The Daniel L. and Irma Evans Endowed Lectureship provides an opportunity to deepen the understanding of engineering by exposing students and practicing engineers to the concepts, challenges, concerns and methods they will interact with throughout their careers.
Dan, Roger and Robert Evans established the endowed lecture in 1983 to memorialize and honor the human and broad societal outlook of their parents.
2026 lecture
Thursday, April 23 | 3:30 p.m. | Alder Hall Auditorium
Reception with light food and drinks to follow in Alder Hall Commons.
The lecture will be in-person, and a recording will be available online following the event.
This lecture is open to the public. Prior registration is encouraged but not required.
Shovel-Ready? Preparing Civil Engineers for Real-World AI Deployment

Featuring Dr. Deb Niemeier
Clark Distinguished Chair in Energy and Sustainability and Professor, University of Maryland
Abstract
Artificial intelligence is beginning to change how engineers inspect infrastructure, evaluate risks and make design decisions. In civil and environmental engineering, AI tools are being explored for tasks such as spotting damage in roads and bridges, predicting how materials will perform and improving models used to understand environmental systems.
While these tools have shown strong results in research settings, they are not yet widely used in everyday engineering practice. Real-world conditions are messier than controlled experiments, and many AI systems still raise important questions about reliability, transparency and trust.

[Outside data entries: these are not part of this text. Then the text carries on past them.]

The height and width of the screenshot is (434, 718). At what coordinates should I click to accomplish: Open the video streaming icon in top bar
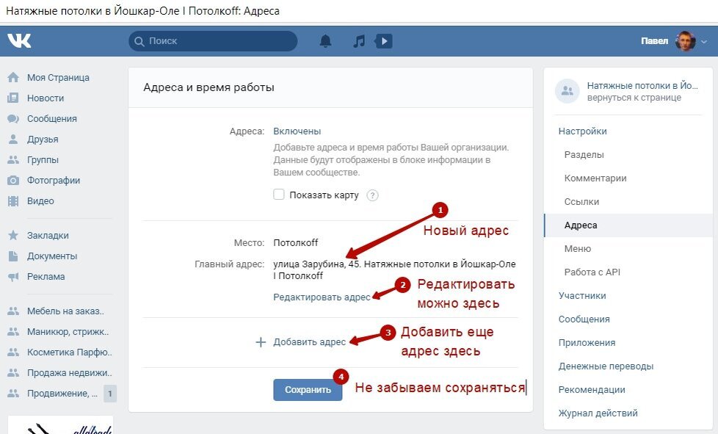(x=384, y=40)
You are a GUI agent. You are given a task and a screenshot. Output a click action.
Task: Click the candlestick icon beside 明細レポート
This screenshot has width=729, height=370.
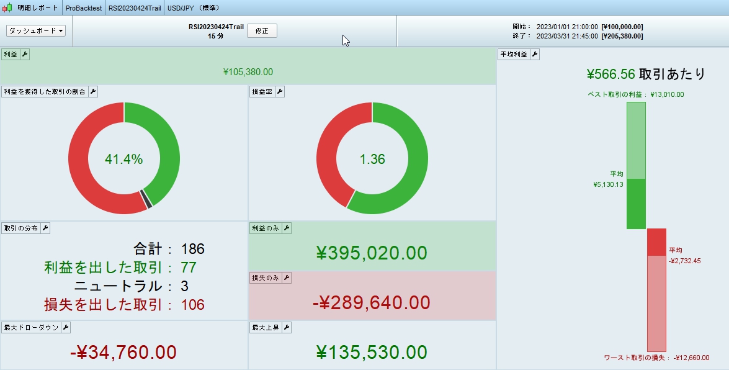point(8,8)
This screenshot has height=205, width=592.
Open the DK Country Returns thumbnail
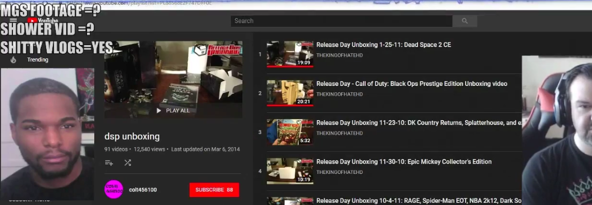(290, 132)
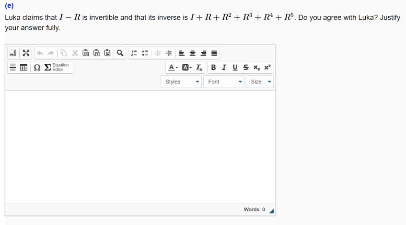Toggle strikethrough formatting
Viewport: 406px width, 225px height.
tap(246, 67)
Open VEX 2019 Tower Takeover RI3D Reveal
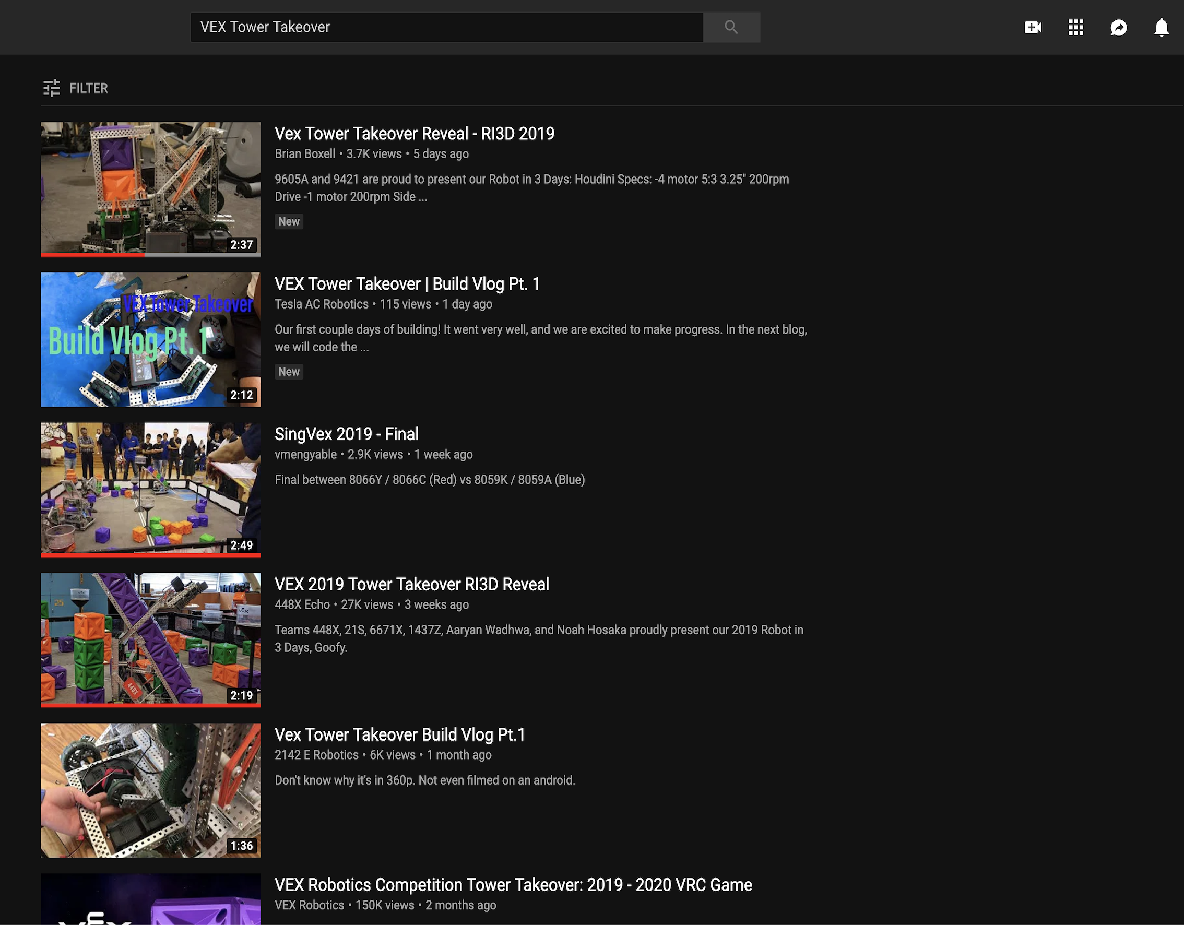 tap(411, 584)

In this lecture, Deb Niemeier will explore both the promise and the limits of AI in civil and environmental engineering. She will discuss what it will take to move these tools from research labs into real-world practice and how universities can help prepare the next generation of engineers to use AI responsibly and effectively.
About the speaker
Deb Niemeier is the Clark Distinguished Chair in Energy and Sustainability at the University of Maryland, College Park, where she is a professor of civil and environmental engineering and an affiliate professor in the College of Information Studies and the Department of Atmospheric and Oceanic Science. Her research examines how the built environment shapes environmental health risks, with a focus on how housing, infrastructure and social conditions intersect with hazards such as air pollution, disasters and climate change.
Niemeier is a member of the National Academy of Engineering, a fellow of the American Association for the Advancement of Science and a Guggenheim Fellow. She was elected to the American Philosophical Society in 2020 and received the 2023 Bower Award and Prize for Achievement in Science, along with numerous other honors for her contributions to engineering, environmental science and public policy.